- [Tasks for this exercise]
1. List every kind of program or project that the text about charity work in Azerbaijan says the Heydar Aliyev Foundation develops and implements.
2. In the text about charity work in Azerbaijan, how many patients are currently in the Geriatric Department of the Psychoneurologic Dispensary?
3. Reproduce word for word the passage of the text about charity work in Azerbaijan that opens with the words containing "Sabina Kuliyeva, a" and closes with "with special needs.".

- [Text segment]
Segment Open
Sabina Kuliyeva, a volunteer, has been engaged in charity for years. She has managed to study both the visible and invisible aspects of this hard work.
In her words, there are no registered charity organizations in Azerbaijan except for the Heydar Aliyev Foundation. According to official information, the Foundation’s activities and goals are very diverse: To promote the implementation of comprehensive programmes and projects that serve Azerbaijan’s prosperity, and increase people’s welfare through utilization of the rich heritage of the national leader Heydar Aliyev; to develop and implement scientific, educational, cultural, healthcare, sports and environmental programmes and projects, as well as to facilitate the settlement of local social problems, and to assist people with special needs.
According to Sabina, actions related to particular individuals are implemented when a situation is really critical. For example, assistance in the treatment of little Imran Jafarzade, who had nearly lost both his legs in a summer swimming pool, or the treatment of Zaur Rashidov, an oncology patient whose support group in social networks comprised thousands of people. Both cases were in the public’s focus. Once the Foundation decides to render assistance, it covers all the expenses. “However, it takes a long time and persistence to reach out to them, and sometimes it’s all in vain.”
In Sabina’s opinion, an absence of shelters is the most pressing problem in the charity-sphere. For example, sometimes volunteers find elderly people with amnesia in the street who cannot recall their names. Sometimes they are transported to the Psychoneurologic Dispensary in the Mashtagi settlement, not far from Baku. But the Geriatric Department of the Dispensary is designed to accommodate just sixteen people, while there are 86 patients at present. There are few facilities where people can really get help.
From time to time, homeless people find shelter at the St Theresa Shelter at the Catholic Church, where they receive any necessary medical assistance, get food, have a bath, and wash their clothes. However, this facility can accommodate just 20-25 people.
As far as children are concerned, in Sabina Kuliyeva’s words, the situation is slightly better, but this concerns only Baku. The situation improved after boarding schools and orphanages had been transferred to the Ministry of Education. “Earlier, we collected clothes for orphans in orphanages,” says Sabina. “Whereas now, when we get there, we could see that there is no need for that, since children get everything necessary. As for sweets, they like them, but they do not throw themselves at it. However, the situation in the regional areas are absolutely different. We visited Goychay district; the children there were literally breaking the doors down and clearing the tables of food and toys. Regional orphanages and boarding schools are still under the local executive government’s control. That’s obviously the reason why they are in such a poor condition.”
Sabina has tried on many occasions to get official assistance for her activities: “I appealed three times to the Ministry of Justice requesting the registration of my NGO. Each time they refused under some unreasonable pretexts: once I was told that my organization’s name coincided with that of another organization. Then they did not like that we had notarized the documents in a notary office in another district of the city. Thus, nothing has resulted from my efforts.”
Segment Closed
Stored items:
Segment Open
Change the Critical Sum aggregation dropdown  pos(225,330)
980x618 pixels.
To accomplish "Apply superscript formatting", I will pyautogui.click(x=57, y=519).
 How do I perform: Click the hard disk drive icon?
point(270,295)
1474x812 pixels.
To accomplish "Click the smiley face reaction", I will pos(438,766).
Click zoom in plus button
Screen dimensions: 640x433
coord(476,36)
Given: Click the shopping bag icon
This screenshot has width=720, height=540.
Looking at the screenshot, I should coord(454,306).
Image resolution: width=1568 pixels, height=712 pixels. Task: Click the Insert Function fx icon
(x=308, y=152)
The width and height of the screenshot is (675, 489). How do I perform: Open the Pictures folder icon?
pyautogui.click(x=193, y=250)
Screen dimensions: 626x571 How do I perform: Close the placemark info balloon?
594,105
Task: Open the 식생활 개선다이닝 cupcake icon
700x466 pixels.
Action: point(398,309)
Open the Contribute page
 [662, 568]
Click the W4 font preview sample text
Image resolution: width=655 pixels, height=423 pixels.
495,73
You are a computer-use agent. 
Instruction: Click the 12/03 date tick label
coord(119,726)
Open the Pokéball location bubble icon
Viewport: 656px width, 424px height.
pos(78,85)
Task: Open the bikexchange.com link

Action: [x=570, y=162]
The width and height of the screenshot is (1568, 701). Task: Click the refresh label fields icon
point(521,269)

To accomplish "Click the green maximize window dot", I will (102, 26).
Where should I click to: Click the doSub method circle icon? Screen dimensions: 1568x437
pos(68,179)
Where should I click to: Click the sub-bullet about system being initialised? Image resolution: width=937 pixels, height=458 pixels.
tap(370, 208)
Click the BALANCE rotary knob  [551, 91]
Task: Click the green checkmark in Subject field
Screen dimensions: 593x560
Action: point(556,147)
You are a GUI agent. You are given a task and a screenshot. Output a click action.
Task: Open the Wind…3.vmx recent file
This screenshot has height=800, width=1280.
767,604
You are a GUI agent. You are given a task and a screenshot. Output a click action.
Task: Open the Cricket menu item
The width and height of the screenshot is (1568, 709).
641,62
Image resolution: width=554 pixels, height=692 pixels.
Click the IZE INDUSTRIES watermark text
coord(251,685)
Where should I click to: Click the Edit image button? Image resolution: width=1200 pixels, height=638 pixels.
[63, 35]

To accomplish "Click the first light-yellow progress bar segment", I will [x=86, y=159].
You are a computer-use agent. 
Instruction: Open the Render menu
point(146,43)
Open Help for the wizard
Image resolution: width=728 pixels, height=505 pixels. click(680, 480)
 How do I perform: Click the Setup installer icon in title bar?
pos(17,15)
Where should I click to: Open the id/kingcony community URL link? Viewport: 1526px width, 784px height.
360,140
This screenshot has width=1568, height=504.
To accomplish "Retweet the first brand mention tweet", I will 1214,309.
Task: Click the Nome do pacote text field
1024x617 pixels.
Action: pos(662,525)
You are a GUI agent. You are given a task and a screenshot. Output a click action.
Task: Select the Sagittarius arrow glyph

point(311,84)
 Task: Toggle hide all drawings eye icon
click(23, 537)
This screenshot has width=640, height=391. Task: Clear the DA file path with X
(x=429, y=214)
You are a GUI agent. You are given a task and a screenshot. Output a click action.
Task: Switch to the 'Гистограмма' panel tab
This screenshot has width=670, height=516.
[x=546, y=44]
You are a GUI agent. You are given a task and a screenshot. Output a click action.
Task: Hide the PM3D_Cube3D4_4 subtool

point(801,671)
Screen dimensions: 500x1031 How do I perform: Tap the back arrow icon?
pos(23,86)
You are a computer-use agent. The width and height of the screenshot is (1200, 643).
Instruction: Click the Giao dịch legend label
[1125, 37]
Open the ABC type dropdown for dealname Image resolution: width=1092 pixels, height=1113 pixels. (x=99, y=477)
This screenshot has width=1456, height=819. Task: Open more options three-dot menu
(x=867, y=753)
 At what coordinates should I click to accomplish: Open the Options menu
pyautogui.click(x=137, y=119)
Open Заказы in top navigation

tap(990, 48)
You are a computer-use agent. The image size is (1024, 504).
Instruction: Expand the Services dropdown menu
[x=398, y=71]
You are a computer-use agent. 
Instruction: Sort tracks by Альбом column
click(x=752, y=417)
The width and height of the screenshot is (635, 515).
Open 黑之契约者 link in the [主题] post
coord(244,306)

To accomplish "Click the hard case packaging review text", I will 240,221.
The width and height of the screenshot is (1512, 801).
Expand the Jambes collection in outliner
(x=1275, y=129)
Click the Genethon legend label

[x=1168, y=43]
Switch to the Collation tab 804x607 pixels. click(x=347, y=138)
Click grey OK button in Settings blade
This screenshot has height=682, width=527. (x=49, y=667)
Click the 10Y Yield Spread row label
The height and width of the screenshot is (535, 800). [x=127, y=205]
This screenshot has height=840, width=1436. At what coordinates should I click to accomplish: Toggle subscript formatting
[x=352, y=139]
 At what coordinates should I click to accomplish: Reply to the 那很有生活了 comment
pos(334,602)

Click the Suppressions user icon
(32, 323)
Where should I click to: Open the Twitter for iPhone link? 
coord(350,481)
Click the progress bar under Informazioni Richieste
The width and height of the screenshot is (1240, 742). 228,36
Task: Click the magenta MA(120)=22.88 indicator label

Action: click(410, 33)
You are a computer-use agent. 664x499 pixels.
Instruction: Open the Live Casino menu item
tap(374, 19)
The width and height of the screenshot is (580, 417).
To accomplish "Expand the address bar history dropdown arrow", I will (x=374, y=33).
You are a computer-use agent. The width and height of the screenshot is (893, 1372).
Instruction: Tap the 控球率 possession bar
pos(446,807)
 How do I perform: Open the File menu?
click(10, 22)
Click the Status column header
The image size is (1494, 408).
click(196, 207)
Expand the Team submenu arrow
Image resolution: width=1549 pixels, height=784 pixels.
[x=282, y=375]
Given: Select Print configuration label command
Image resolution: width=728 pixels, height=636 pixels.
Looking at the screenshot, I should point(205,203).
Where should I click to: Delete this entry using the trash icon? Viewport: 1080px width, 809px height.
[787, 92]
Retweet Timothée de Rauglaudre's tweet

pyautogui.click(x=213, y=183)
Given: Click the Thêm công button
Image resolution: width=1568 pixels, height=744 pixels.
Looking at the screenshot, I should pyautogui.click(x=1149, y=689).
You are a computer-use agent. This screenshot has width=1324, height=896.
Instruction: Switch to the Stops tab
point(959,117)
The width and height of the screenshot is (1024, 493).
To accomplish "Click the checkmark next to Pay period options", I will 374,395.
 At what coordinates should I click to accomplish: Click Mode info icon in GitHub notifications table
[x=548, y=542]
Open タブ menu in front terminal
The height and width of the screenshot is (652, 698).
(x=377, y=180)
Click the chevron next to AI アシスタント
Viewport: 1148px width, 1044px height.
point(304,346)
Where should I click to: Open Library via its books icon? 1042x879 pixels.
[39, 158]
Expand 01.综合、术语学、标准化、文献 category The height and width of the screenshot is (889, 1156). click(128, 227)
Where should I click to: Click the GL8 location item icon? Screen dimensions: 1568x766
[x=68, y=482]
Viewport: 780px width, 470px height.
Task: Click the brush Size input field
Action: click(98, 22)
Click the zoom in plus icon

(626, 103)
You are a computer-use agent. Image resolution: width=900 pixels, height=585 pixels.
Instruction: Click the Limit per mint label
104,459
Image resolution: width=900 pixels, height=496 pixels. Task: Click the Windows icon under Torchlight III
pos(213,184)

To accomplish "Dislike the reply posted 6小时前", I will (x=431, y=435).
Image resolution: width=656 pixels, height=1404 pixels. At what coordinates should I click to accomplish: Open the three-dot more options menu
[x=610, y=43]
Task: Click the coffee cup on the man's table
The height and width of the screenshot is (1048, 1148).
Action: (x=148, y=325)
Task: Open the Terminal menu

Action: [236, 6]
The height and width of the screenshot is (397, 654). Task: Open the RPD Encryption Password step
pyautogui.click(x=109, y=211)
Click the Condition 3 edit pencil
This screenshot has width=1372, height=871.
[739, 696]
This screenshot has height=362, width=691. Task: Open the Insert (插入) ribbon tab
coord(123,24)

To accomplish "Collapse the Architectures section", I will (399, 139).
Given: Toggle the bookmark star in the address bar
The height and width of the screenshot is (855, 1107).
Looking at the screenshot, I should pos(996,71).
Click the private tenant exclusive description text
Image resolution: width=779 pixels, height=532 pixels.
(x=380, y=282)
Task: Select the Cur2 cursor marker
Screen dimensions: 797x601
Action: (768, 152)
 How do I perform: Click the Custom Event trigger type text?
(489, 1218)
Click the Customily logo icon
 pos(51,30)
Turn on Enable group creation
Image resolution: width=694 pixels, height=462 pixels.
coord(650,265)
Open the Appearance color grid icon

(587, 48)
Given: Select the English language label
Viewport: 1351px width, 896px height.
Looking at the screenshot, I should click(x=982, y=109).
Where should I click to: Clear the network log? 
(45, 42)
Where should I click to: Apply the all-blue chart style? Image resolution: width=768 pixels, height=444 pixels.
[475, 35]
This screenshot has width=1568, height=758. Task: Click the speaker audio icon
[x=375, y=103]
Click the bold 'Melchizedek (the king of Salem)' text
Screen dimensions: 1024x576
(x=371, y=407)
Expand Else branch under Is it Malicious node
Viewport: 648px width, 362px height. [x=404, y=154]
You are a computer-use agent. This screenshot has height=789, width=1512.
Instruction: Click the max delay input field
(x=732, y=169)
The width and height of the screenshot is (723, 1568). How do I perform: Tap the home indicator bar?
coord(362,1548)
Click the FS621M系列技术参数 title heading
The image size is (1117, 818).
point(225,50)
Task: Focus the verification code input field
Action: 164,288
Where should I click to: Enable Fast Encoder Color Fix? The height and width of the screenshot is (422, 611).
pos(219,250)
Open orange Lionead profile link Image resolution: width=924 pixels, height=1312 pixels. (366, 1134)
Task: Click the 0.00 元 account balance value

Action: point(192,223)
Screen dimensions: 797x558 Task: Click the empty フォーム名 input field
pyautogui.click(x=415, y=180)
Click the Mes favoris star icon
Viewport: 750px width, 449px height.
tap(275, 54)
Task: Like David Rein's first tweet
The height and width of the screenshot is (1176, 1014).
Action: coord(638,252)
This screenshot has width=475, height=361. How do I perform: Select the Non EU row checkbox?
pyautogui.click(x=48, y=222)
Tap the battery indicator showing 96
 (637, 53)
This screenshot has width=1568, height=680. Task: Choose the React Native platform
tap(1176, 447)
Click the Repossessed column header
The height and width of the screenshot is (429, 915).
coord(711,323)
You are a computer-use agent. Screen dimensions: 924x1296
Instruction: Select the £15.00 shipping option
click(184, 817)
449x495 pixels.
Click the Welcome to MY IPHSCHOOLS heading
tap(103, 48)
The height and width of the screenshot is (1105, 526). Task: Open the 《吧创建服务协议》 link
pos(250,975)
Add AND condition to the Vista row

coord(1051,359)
Segment Closed
- [Answer list]
1. Scientific, educational, cultural, healthcare, sports and environmental programs and projects.

2. There are 86 patients at present.

3.
Sabina Kuliyeva, a volunteer, has been engaged in charity for years. She has managed to study both the visible and invisible aspects of this hard work.
In her words, there are no registered charity organizations in Azerbaijan except for the Heydar Aliyev Foundation. According to official information, the Foundation’s activities and goals are very diverse: To promote the implementation of comprehensive programmes and projects that serve Azerbaijan’s prosperity, and increase people’s welfare through utilization of the rich heritage of the national leader Heydar Aliyev; to develop and implement scientific, educational, cultural, healthcare, sports and environmental programmes and projects, as well as to facilitate the settlement of local social problems, and to assist people with special needs.